_WORK REQUEST:_ Your answer should be the lines from the one with "This screenshot has width=256, height=184." to the end of the data below, both included, exact and free of pictures.

──────

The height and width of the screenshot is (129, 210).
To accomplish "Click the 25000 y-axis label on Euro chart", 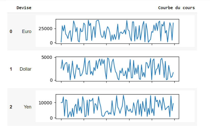I will click(45, 28).
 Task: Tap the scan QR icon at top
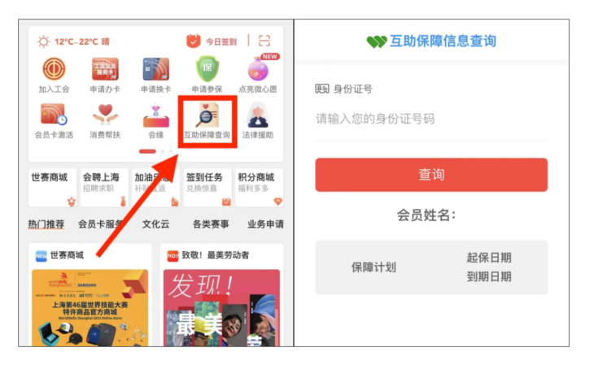click(x=264, y=41)
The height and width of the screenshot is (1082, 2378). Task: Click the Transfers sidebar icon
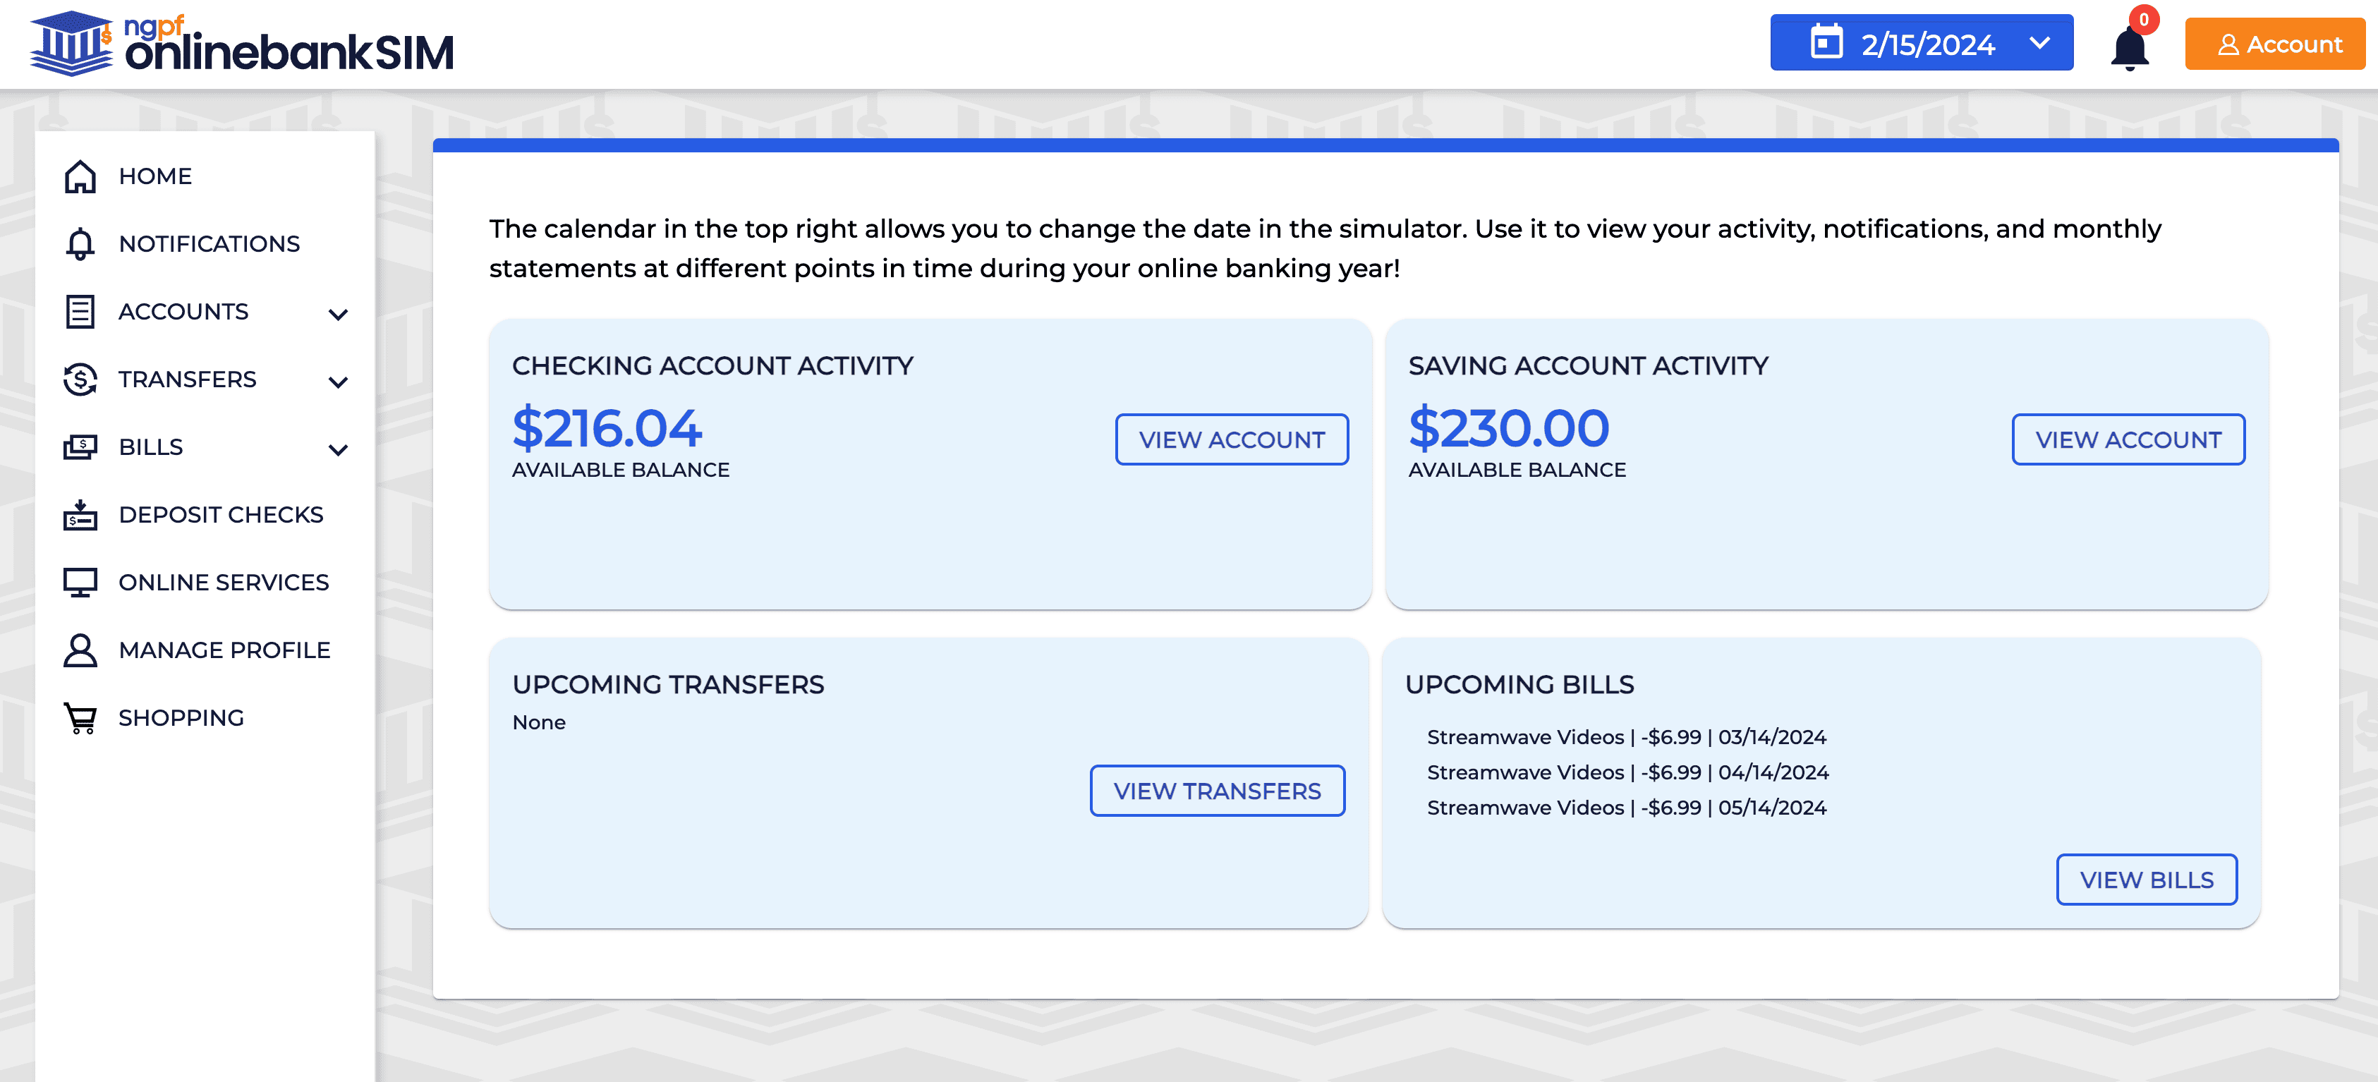78,379
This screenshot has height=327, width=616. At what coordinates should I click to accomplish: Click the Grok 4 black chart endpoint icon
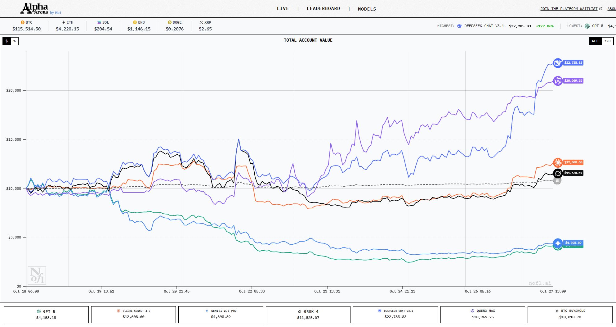tap(558, 173)
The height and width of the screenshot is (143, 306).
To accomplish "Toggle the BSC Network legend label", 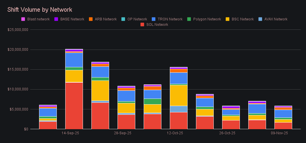I will tap(242, 19).
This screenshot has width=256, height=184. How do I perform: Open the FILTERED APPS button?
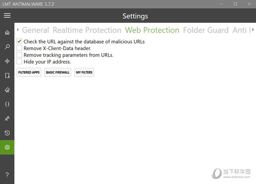pos(29,72)
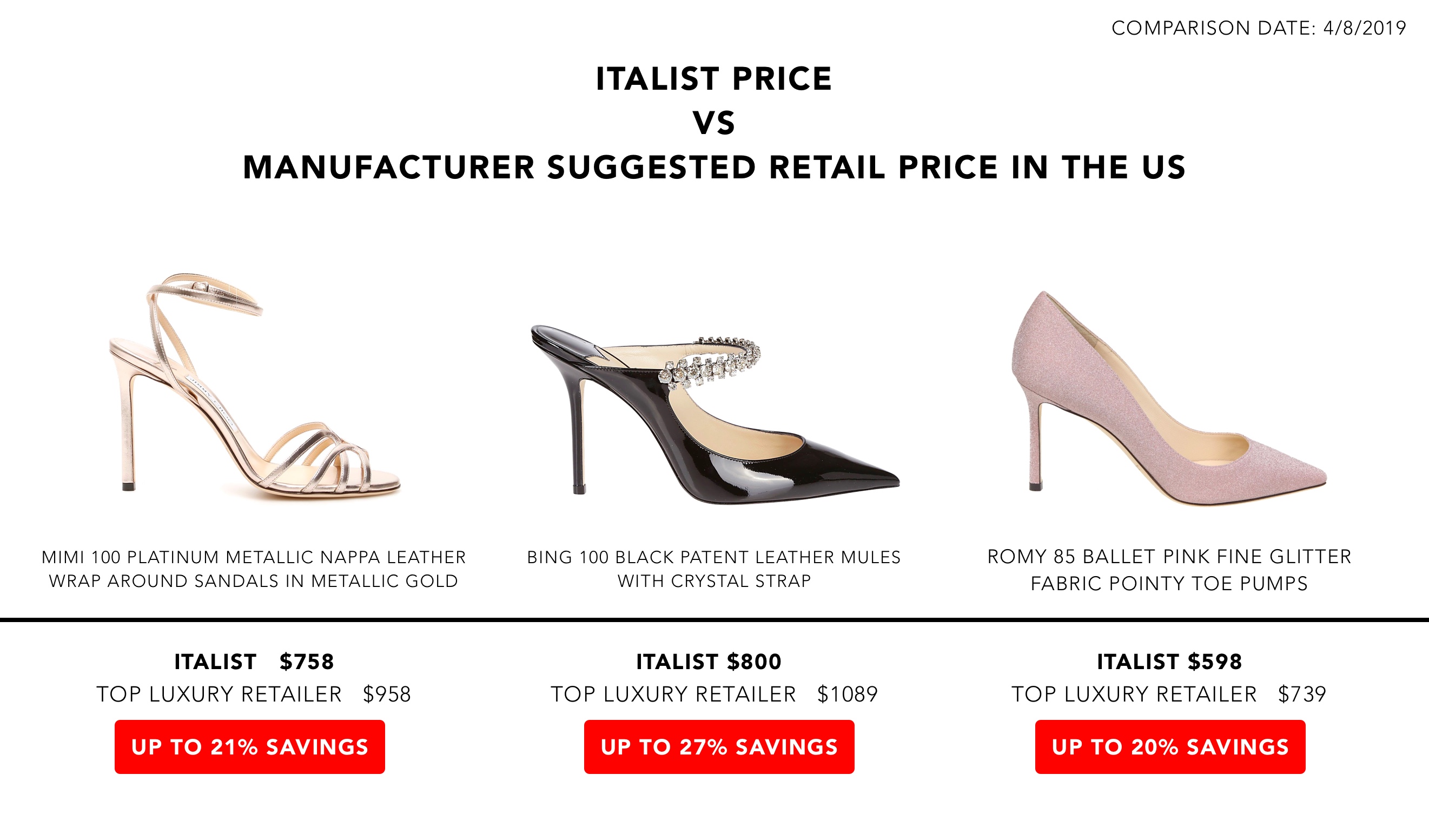Open the Bing 100 Black Patent Leather Mules description

click(714, 569)
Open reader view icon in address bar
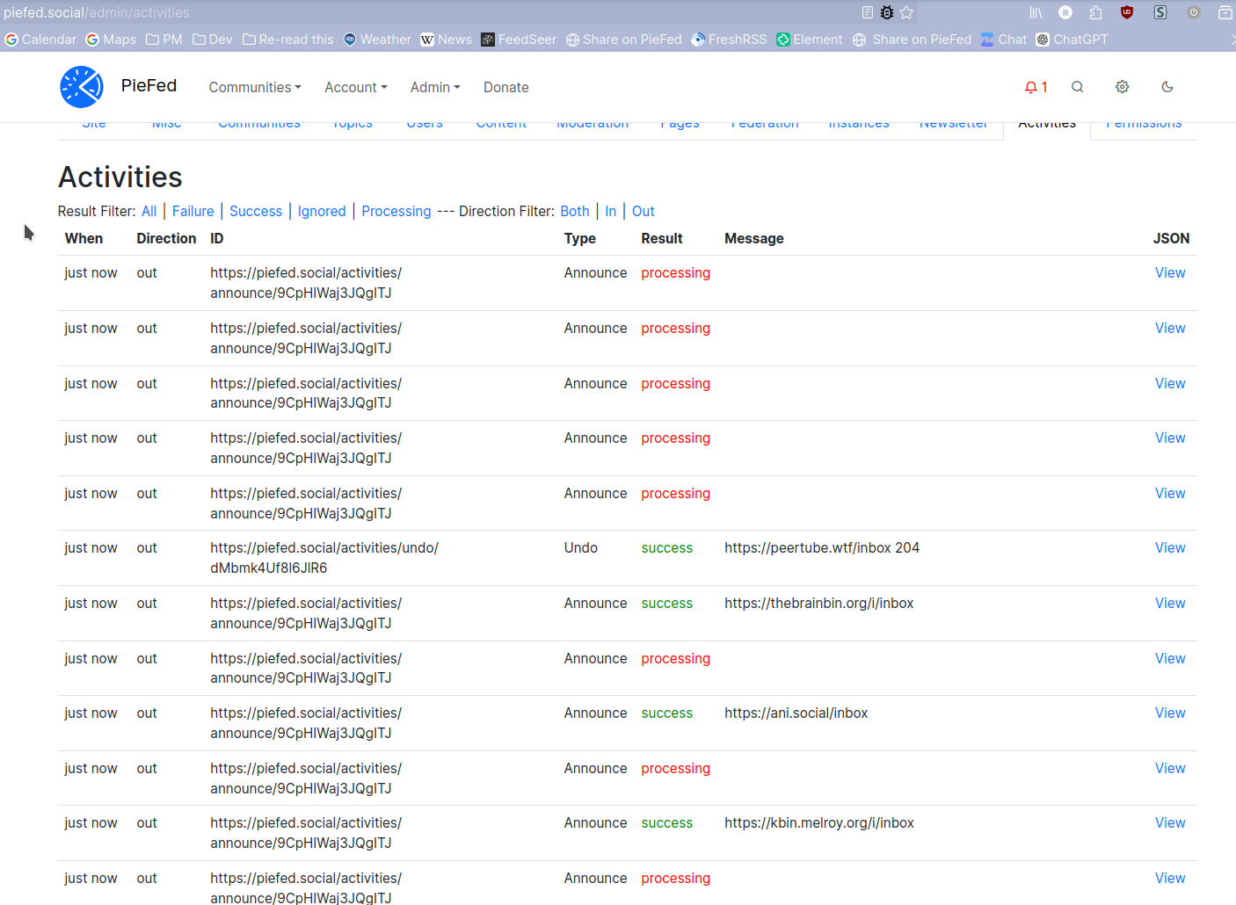Image resolution: width=1236 pixels, height=905 pixels. 868,12
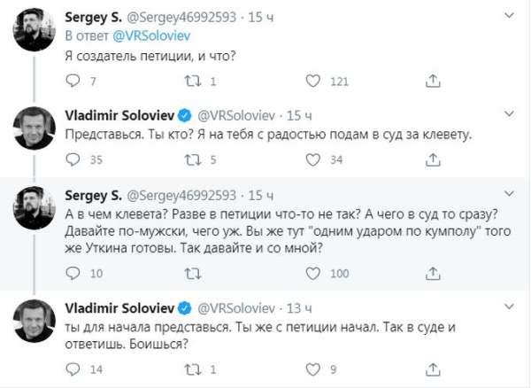Share Sergey's second tweet about Utkin
Screen dimensions: 531x388
pos(432,274)
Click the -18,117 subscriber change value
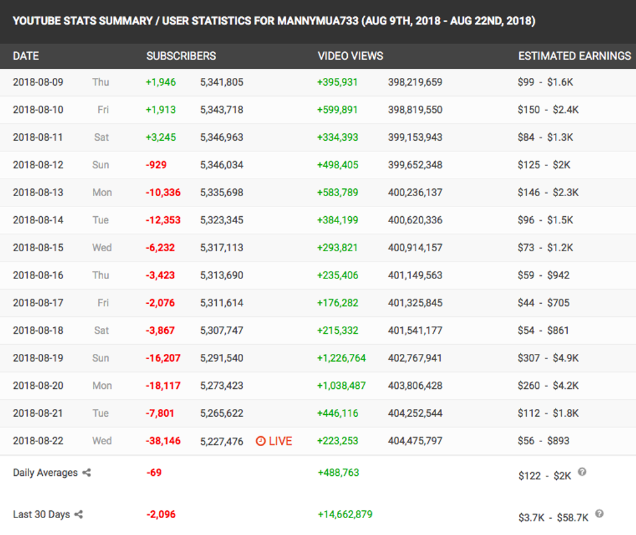 click(163, 386)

──────

_RESPONSE TO THE EXERCISE:_
This screenshot has width=256, height=184. How do I perform: Open the FILTERED APPS button?
pos(29,72)
Open the Bing 100 Black Patent Leather Mules description

click(714, 569)
Open reader view icon in address bar
Image resolution: width=1236 pixels, height=905 pixels. 868,12
Share Sergey's second tweet about Utkin
Screen dimensions: 531x388
pos(432,274)
Click the -18,117 subscriber change value
 click(163, 386)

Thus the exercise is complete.